Sitôt après la fuite de Rampont, une délégation des commerçants s’en était venue trouver la Commune. Lefrançais et Vaillant, avec Theisz, la reçurent au nom de la Commission exécutive. La Commune, il va de soi, ne pouvait pas et ne voulait pas s’associer à une démarche directe auprès de l’Assemblée rurale ; mais elle autorisa les délégués des commerçants à se rendre à Versailles et à y proposer un arrangement auquel elle déclarait souscrire pour son compte. Aux termes de cet arrangement, le service postal aurait été, jusqu’à nouvel ordre, dirigé par des mandataires choisis par l’ensemble des commerçants et industriels parisiens. En outre, deux contrôleurs généraux auraient été nommés, l’un par l’Assemblée nationale, l’autre par la Commune, pour surveiller les recettes et en répartir le montant au prorata, selon les règles consacrées, entre les ayants droit : la ville de Paris et l’État. Cet arrangement aboutissait, en somme, à la neutralisation du service des Postes dont le fonctionnement demeurerait ainsi assuré, quoiqu’il arrivât. La Commune se prêtait donc de bonne grâce à une transaction favorable aux intérêts généraux, mais Versailles n’imita pas l’exemple ainsi donné. Thiers se montra sourd aux sollicitations des ambassadeurs qui lui furent dépêchés. Presque brutalement, il les éconduisait, sans même le souci de masquer par une bienveillance feinte le dédain supérieur qu’il professait pour les besoins de la capitale, que ces besoins fussent ceux de la « vile multitude » ou de la classe moyenne. Ceci étant, il ne restait à la Commune que d’aviser à réduire le mal à son minimum. C’est ce qu’elle et en confirmant la nomination de Theisz à la direction des Postes, au lieu et place de Rampont. L’ouvrier Theisz s’en tira à merveille ; en quarante-huit heures, aidé par tout le petit personnel qui l’avait rallié, il rétablit les communications dans l’intérieur de la ville.

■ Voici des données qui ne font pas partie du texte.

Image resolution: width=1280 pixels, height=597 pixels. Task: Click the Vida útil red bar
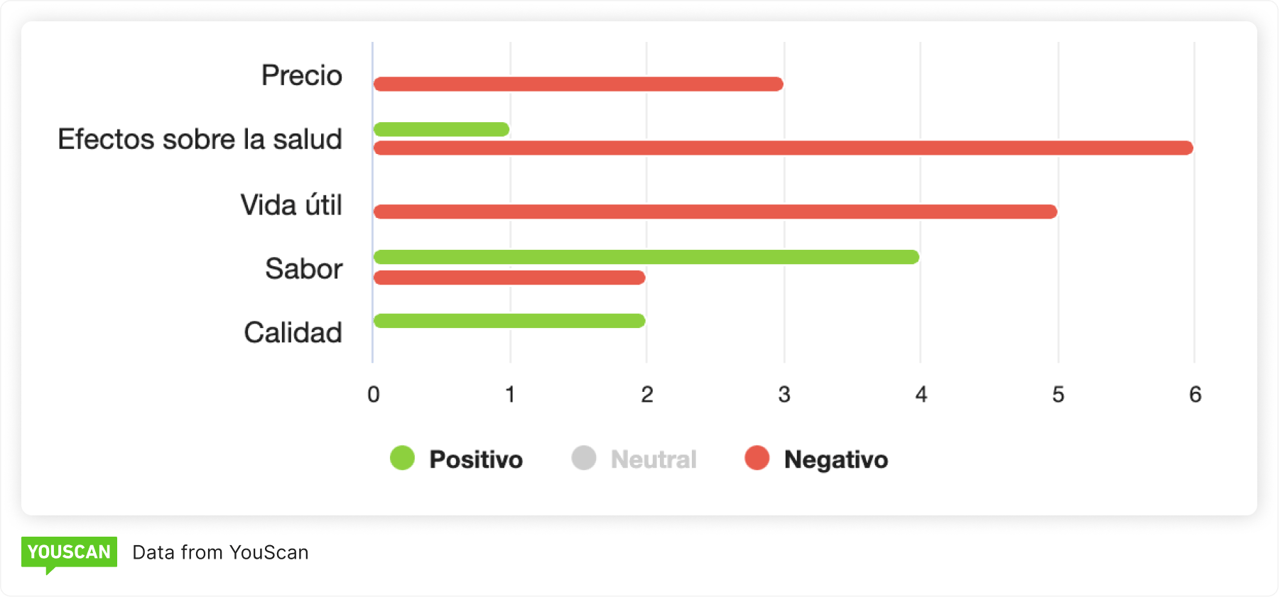(714, 212)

Des agences particulières se chargèrent comme elles purent de faciliter les communications avec la province.

Le contraste entre l’attitude des deux pouvoirs, celui qui siégeait au cœur de la cité, à l’Hôtel de Ville révolutionnaire, et celui qui s’abritait, à vingt kilomètres de là, dans le palais de l’ancienne monarchie absolue, venait en tout cas de se révéler trop tranché pour que les imaginations les plus paresseuses n’en aient pas été ébranlées. À ce moment, autant qu’au 18 Mars, Paris tout entier, peut-on dire, sentit le péril, eut la perception nette de l’ennemi, d’un ennemi qu’il ne s’agissait plus de chansonner ou de ridiculiser, mais contre lequel il fallait marcher et qu’il fallait abattre pour soi-même vivre, respirer et se mouvoir à l’aise. La guerre civile, que beaucoup jusque-là s’étaient refusés d’envisager comme possible, se dressait dans la pensée de tous comme inévitable, comme la solution fatale et la seule issue.



  1. Le discours de Beslay lui prononcé à la séance du 29 (après-midi). La plupart des historiens de la Commune donnent pourtant ce discours comme prononcé à la séance du 28 et certains expliquent gravement que cette harangue procura à Tirard un de ses arguments pour sa retraite.
  2. Le numéro à enseigne communaliste est celui du 30 mars, paru sous le titre Journal Officiel de la Commune de Paris, 1ère année, no 1. Le 31 mars, l’ancien titre était rétabli. Le numéro paru à ce jour, porte en manchette : Journal Officiel de la République Française, no 90, 3e année.